Los milagros no cesaron con la muerte de los primeros apóstoles, pues la Iglesia instituida por Cristo ha dado testimonio de su carácter sobrenatural y divino a través del testimonio de innumerables santos y mártires y de los grandes milagros a través de los cuales Dios sigue proporcionando a nuestra débil fe pruebas sobrenaturales y visibles que no pueden ser explicadas por la ciencia y que son prueba contundente de la veracidad de la religión católica.

Entre los milagros más conocidos se encuentran: los cuerpos incorruptos de varios santos, diversas curaciones gracias a las aguas de Lourdes, el Milagro del Sol en Fátima (visto por más de 50.000 personas) y los estigmas y milagros del Padre Pío.

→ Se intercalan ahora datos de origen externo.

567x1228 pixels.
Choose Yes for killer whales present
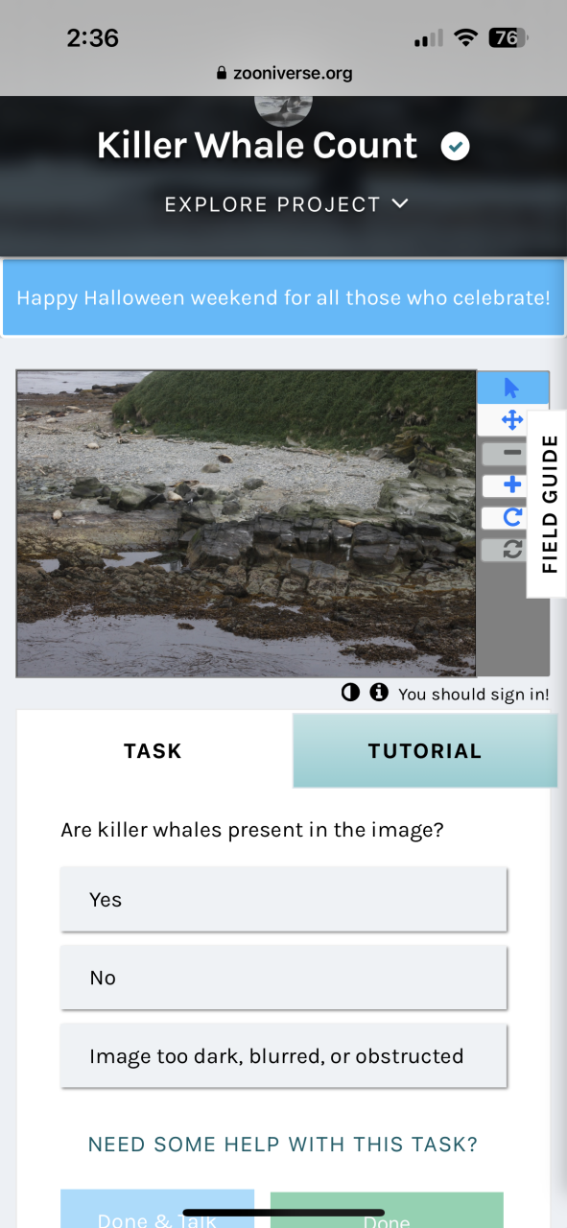tap(283, 899)
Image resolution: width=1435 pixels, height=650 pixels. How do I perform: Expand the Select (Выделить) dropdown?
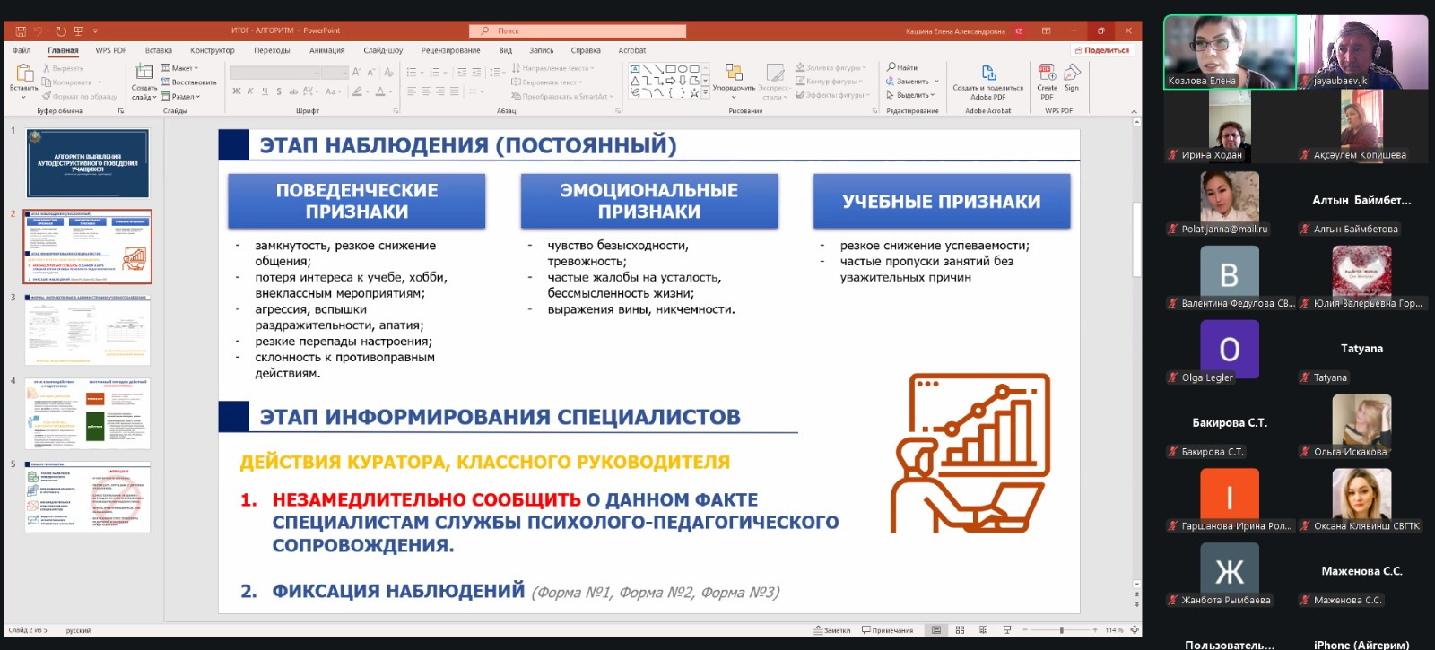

Además, los milagros que se han analizado científicamente no solo han confirmado su carácter prodigioso, sino que han revelado contener innumerables detalles extraordinarios que escapan a la vista en varios de ellos; como en la Sábana Santa de Turín, los milagros eucarísticos y la tilma guadalupana.

Es común creer que todo aquel que es testigo de un gran milagro tiene, irremediablemente, que creer. No es así. Las Sagradas Escrituras nos proporcionan múltiples ejemplos de personas que, a pesar de haber visto, dudan, desconfían y hasta caen en la idolatría; como el pueblo elegido que, a pesar de haber sido liberado milagrosamente de la esclavitud en Egipto, sustituye a Yahvé por un becerro de oro.

Lo mismo pasa con los milagros que han sido atestiguados o estudiados por ateos. Unos se convierten, pero otros atribuyen el hecho inexplicable a leyes físicas aún desconocidas, alucinaciones masivas, fenómenos psíquicos y un sinfín de sinrazones. Como afirma Chesterton: “Los creyentes en los milagros los aceptan (con razón o sin ella) porque tienen pruebas de ellos. Los incrédulos en los milagros los niegan (con razón o sin ella) porque tienen una doctrina en su contra.”

Actualmente, muchas personas mantienen una actitud de incredulidad e indiferencia ante los prodigios divinos, otras más exigen milagros para poder creer, mientras algunas otras buscan obsesivamente milagros y hechos extraordinarios, trocando la fe por falsas creencias y supersticiones peligrosas.

Ante esto, roguemos a Nuestro Señor nos dé la gracia de la verdadera fe. Esa que cree sin haber visto y que, al decir del Padre Pío, es el mayor regalo que Dios le ha ofrecido al hombre en esta tierra, porque convierte al hombre terreno en un ciudadano del cielo. Guardemos, pues, celosamente este gran regalo renovando nuestra fe en los dogmas y enseñanzas reveladas, de manera particular en las promesas de la vida eterna que nuestro dulce Jesús ofrece a aquellos que luchan enérgica y valientemente.